• **REQUIRED ACTION**
Go through the data line by line. Copy each one holding the string "dropdown".

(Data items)
______________________________

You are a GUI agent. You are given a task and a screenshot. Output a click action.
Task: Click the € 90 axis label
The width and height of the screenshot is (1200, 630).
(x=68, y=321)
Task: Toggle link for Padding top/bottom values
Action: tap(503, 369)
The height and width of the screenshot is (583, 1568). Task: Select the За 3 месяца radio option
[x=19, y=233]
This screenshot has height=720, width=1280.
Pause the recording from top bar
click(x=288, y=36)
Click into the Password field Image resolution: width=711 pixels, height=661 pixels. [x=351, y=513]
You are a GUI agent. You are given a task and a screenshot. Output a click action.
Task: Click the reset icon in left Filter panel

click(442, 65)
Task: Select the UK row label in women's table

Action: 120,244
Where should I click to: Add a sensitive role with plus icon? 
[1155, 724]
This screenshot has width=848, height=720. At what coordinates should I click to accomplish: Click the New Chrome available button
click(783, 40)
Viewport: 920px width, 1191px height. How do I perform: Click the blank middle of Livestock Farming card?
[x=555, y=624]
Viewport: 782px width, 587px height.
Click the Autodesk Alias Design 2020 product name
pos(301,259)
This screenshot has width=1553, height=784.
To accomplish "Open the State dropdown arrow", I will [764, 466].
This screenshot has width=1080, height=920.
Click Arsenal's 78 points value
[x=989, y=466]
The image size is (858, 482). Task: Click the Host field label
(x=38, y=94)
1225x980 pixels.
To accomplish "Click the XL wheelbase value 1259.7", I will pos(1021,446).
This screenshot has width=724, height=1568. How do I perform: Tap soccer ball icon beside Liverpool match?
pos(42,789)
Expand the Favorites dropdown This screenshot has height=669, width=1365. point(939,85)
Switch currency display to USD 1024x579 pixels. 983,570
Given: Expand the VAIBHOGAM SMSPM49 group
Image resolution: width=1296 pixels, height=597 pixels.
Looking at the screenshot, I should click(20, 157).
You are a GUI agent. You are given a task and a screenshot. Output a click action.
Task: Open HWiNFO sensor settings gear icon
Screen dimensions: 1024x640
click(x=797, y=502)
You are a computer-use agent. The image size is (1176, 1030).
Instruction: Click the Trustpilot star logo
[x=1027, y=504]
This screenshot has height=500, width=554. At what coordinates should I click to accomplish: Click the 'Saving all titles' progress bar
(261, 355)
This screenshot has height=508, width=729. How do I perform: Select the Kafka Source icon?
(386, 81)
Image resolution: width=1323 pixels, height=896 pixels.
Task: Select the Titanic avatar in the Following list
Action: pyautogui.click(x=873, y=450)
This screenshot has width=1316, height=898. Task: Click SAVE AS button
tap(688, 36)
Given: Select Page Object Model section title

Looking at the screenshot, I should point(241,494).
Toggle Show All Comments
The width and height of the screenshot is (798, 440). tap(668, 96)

______________________________

• **ANSWER SPACE**
To accomplish "Open the State dropdown arrow", I will [764, 466].
Expand the Favorites dropdown This screenshot has height=669, width=1365. point(939,85)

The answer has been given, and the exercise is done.